Bosch is making extensive use of digital technologies in its operations, including Industry 4.0 technology that allows equipment to not only be networked but to optimize its capabilities in use. It has developed a manufacturing platform that combines software for production control, monitoring, and logistics planning. That, in turn, is connected to a larger database for purposes of analysis and fault detection.

Presently Bosch has more than 120,000 machines connected, as well as 250,000 other devices (e.g., robots and inspection systems). There are 22,000 machine controllers connected with an in-house-developed Industry 4.0 software, Nexeed (which is also offered to other companies, such as BMW).

What is it finding from its deployment of Industry 4.0?

  • Productivity increase of up to 25%

  • Machine availability increase of up to 15%

  • Maintenance cost reduction of up to 25%

While the company has some 250 plants, it selected one, the Feuerbach plant, as its Industry 4.0 lead operation. Notable about the plant is that it was actually established in 1909 by Robert Bosch, which makes it Bosch’s oldest plant. The facility, which is now a 1,174,342.63-square-foot operation, produces high-pressure pumps and components for automotive exhaust-gas treatment.

At the Feuerbach plant, there are some 550 machines connected. But they are taking connectivity to the next step, as it is also the Bosch lead operation for the deployment of 5G.

One of the places where 5G is being used to good effect in the factory is in material handling operations, where they have deployed the “Active Shuttle,” an autonomous carrier that is capable of avoiding people, inventory, equipment, and other vehicles in the factory as well as traveling to the spot on the production line where it needs to be to offload its supplies and then traveling back to where it can pick up more goods.

This is not a Germany-only deployment. At the Bosch facility in Charleston, South Carolina, for example, where there are some 1,600 associates specializing in advanced automotive products for the Bosch Mobility Solutions division, such as fuel injectors and electronic stability program modules for automotive braking systems, they are using artificial intelligence to prevent and detect any problems that could occur in manufacturing.

While [Deaville] thinks there will be growth in the production of end parts in the auto industry, he believes that lower-volume variants is where additive has the best potential.
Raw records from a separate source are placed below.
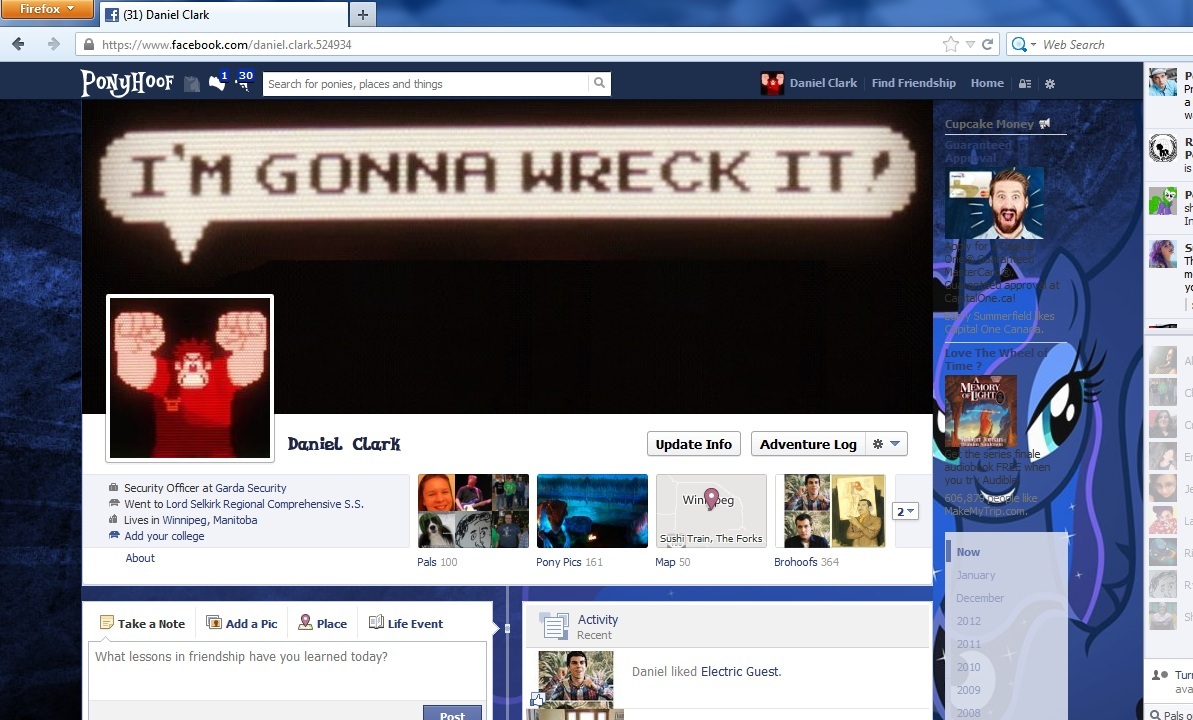Image resolution: width=1193 pixels, height=720 pixels.
Task: Click the PonyHoof logo
Action: (127, 84)
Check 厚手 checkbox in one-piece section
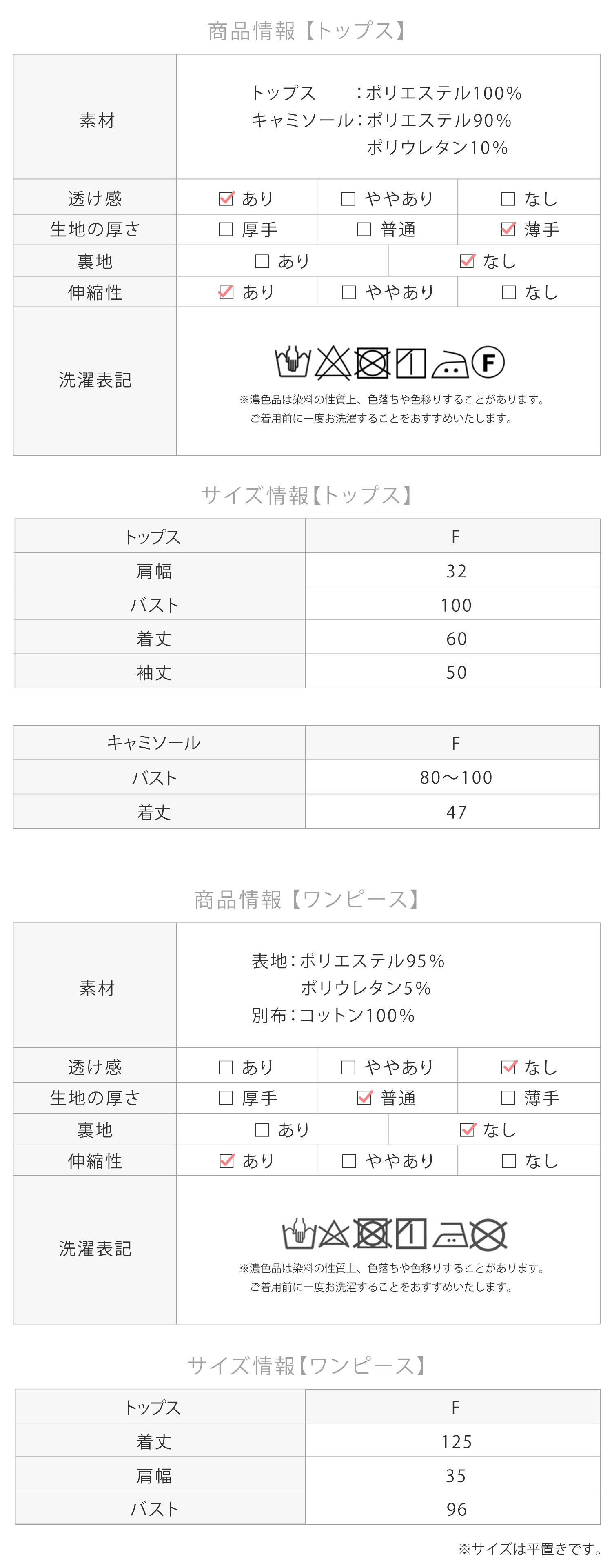 coord(226,1098)
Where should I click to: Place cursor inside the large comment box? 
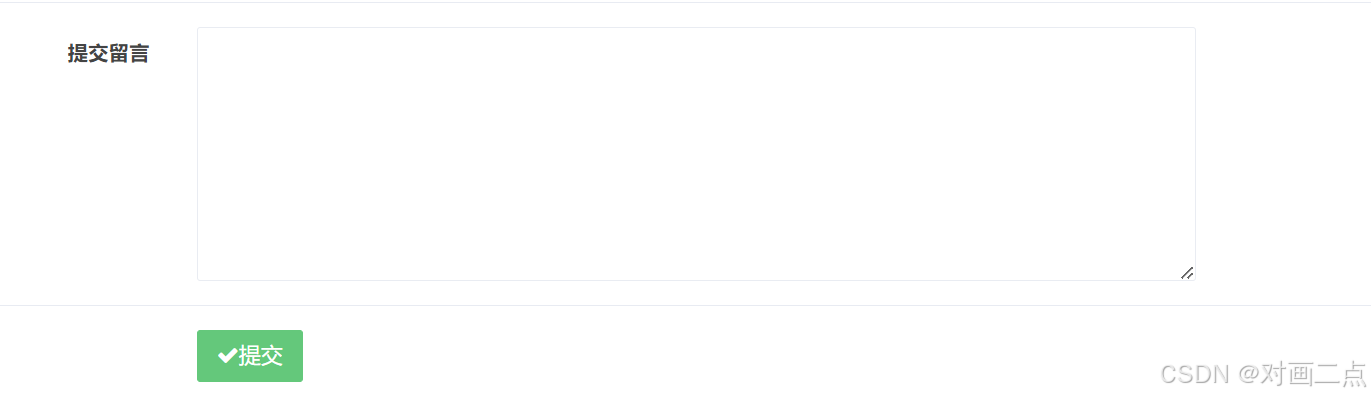coord(696,154)
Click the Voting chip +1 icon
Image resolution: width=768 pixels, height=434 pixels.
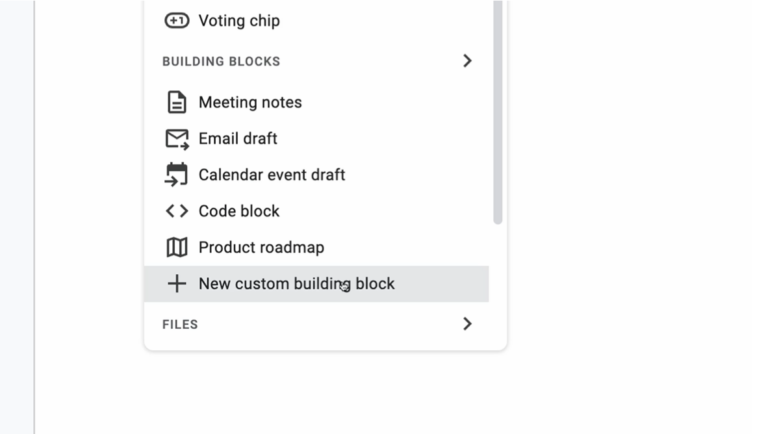(x=176, y=21)
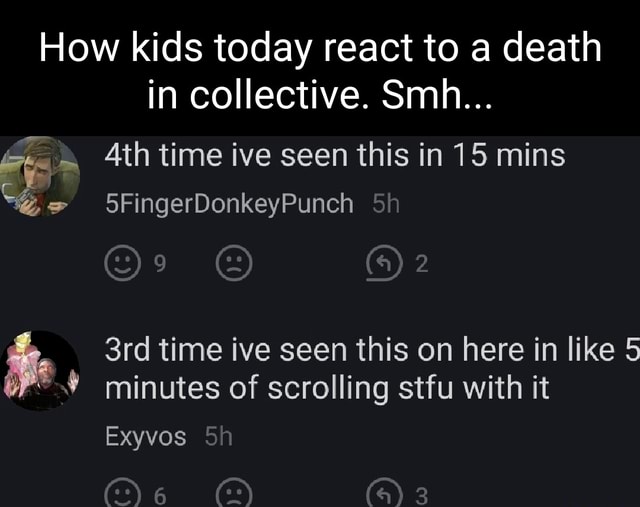Visit the 5FingerDonkeyPunch username link

(x=229, y=204)
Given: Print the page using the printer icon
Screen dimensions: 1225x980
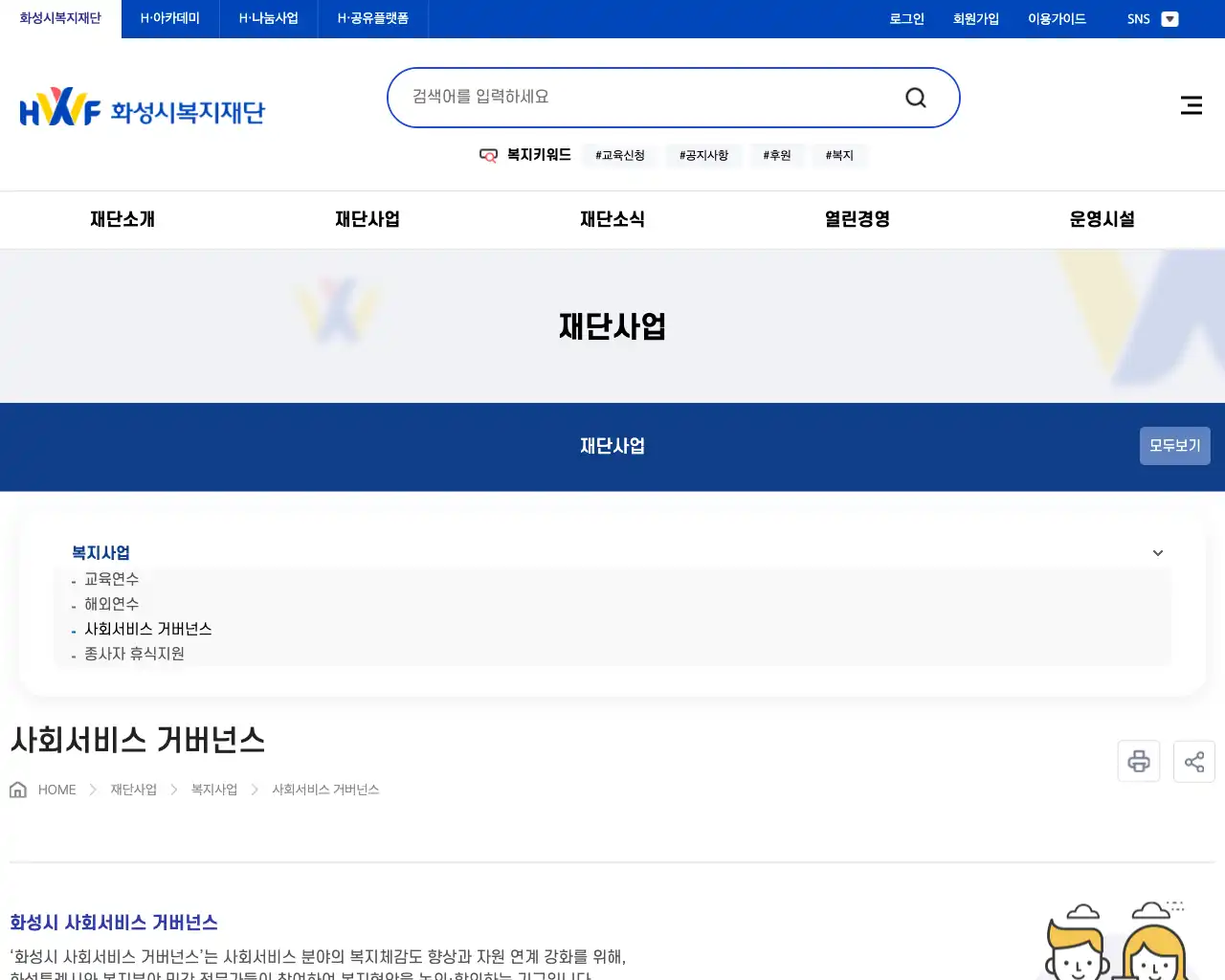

As Kai Woerner, the technical manager at the Bosch Charleston plant, puts it, “I4.0 is a key element of our manufacturing strategy. It supports not only our efforts to continuously improve our manufacturing and logistics processes but also to increase efficiency and reliability of all other plant functions.”

The Physical at Magna

Even among automotive suppliers, Magna is a special company, given that it has not only an extensive physical global footprint – 347 manufacturing operations; 90 product development, engineering, and sales centers in 28 countries; over 154,000 employees – but produces a diverse range of products, from lighting systems to active aerodynamic devices to seats to electrified powertrains. Who makes the hot-stamped steel inner and outer door rings used for the Acura RDX? Magna. The aluminum battery enclosures for the Ford F-150 Lightning? Magna.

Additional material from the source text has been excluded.